BRIEF:
Reproduce the entries verbatim; no pictures.

GIVEN RECORDS:

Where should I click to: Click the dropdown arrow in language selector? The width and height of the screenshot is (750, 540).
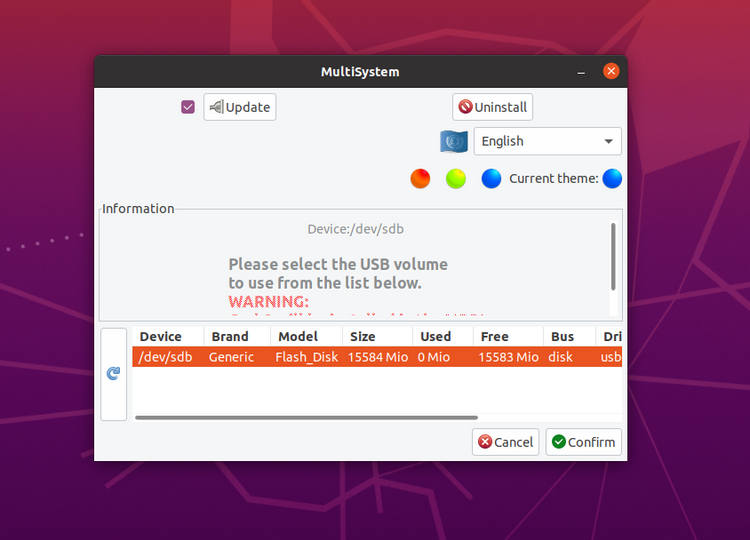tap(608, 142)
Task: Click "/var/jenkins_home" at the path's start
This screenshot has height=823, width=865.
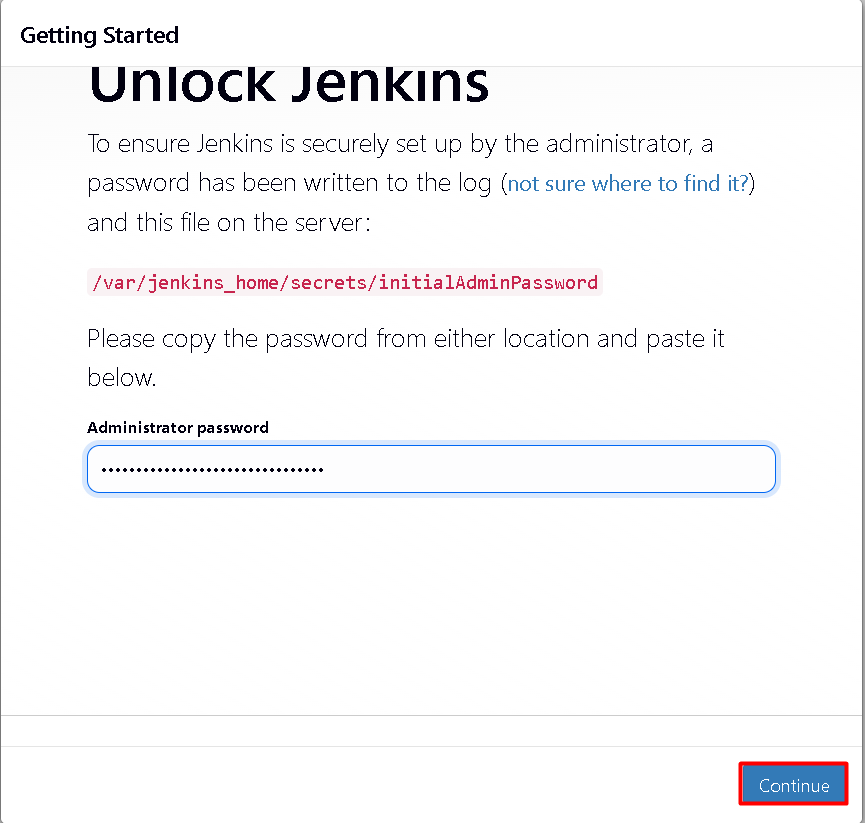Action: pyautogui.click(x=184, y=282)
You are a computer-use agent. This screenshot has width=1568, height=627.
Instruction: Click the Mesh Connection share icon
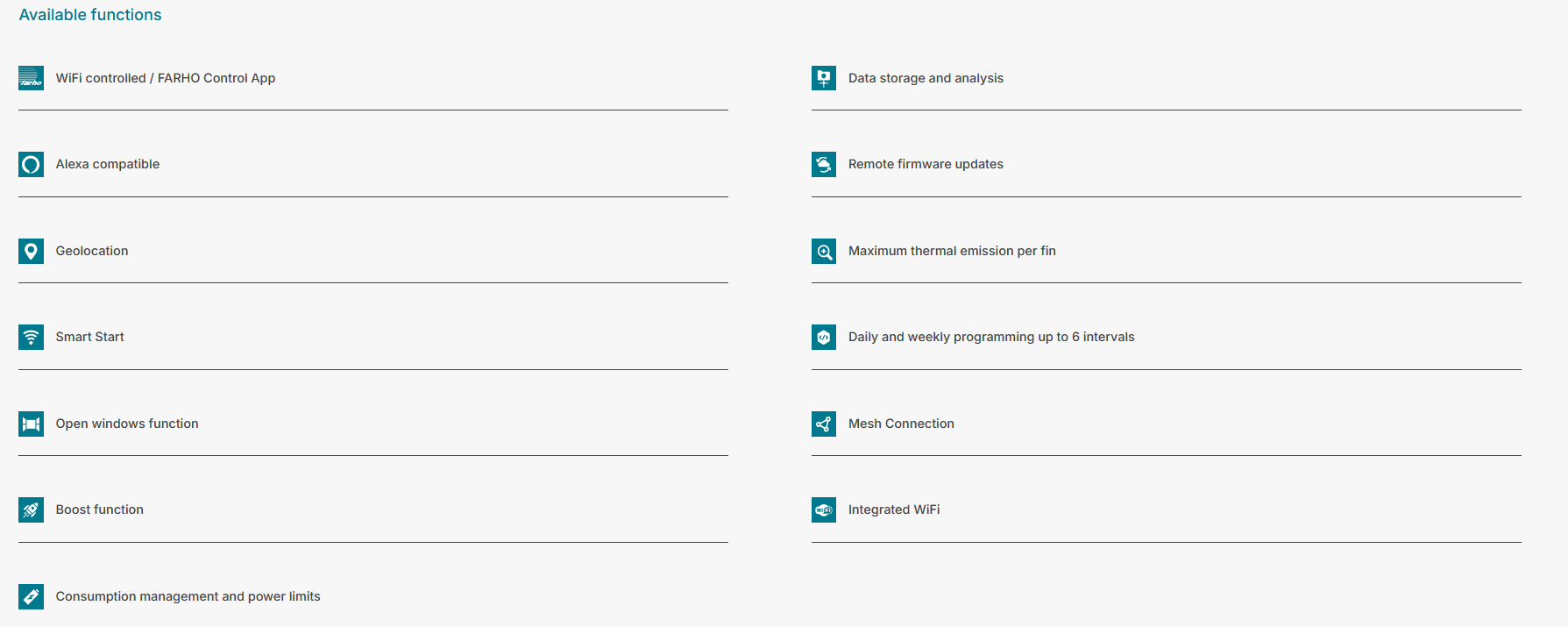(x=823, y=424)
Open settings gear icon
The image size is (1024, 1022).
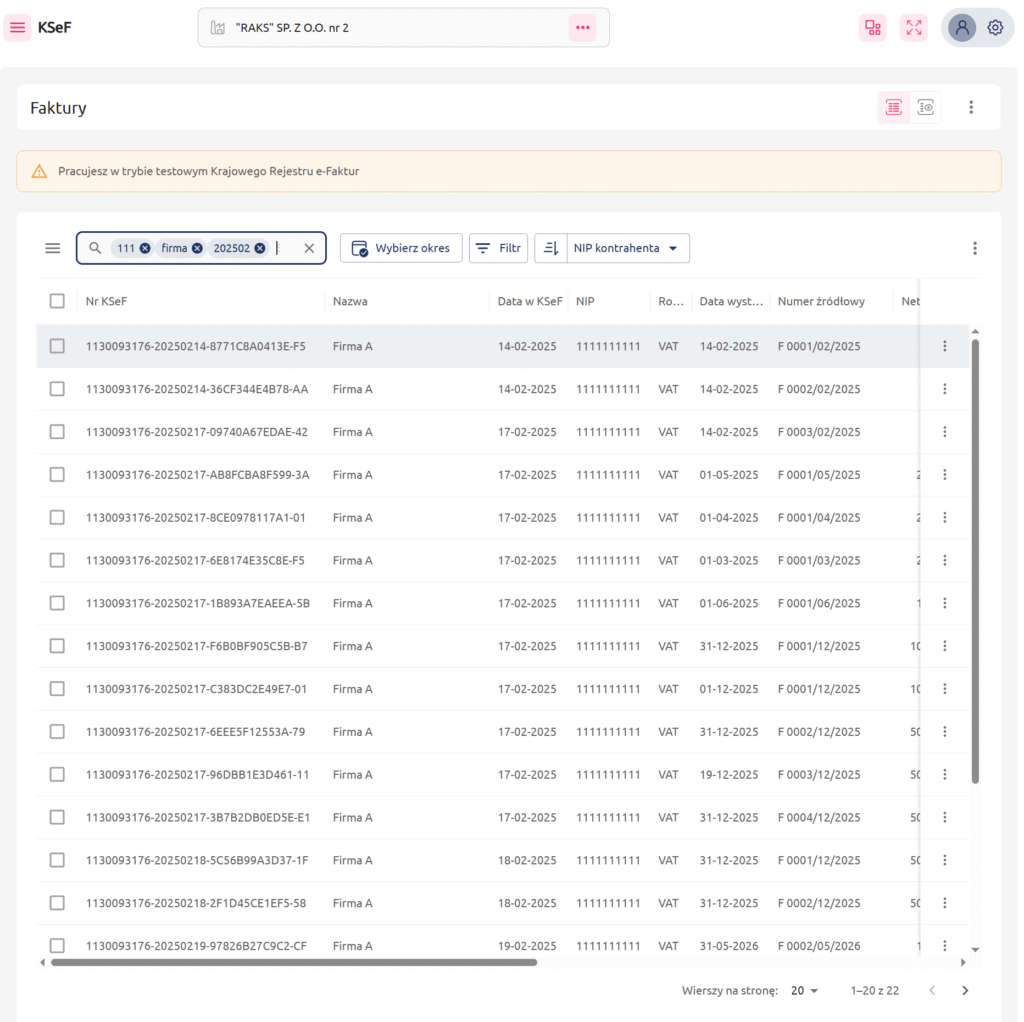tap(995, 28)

SOLVED EXERCISE:
Where should I click to: Click the dropdown arrow in language selector? The width and height of the screenshot is (750, 540).
tap(608, 142)
Task: Click "/var/jenkins_home" at the path's start
This screenshot has height=823, width=865.
Action: pyautogui.click(x=184, y=282)
You are a computer-use agent. This screenshot has width=1568, height=627.
Instruction: Click the Mesh Connection share icon
(x=823, y=424)
Open settings gear icon
The image size is (1024, 1022).
tap(995, 28)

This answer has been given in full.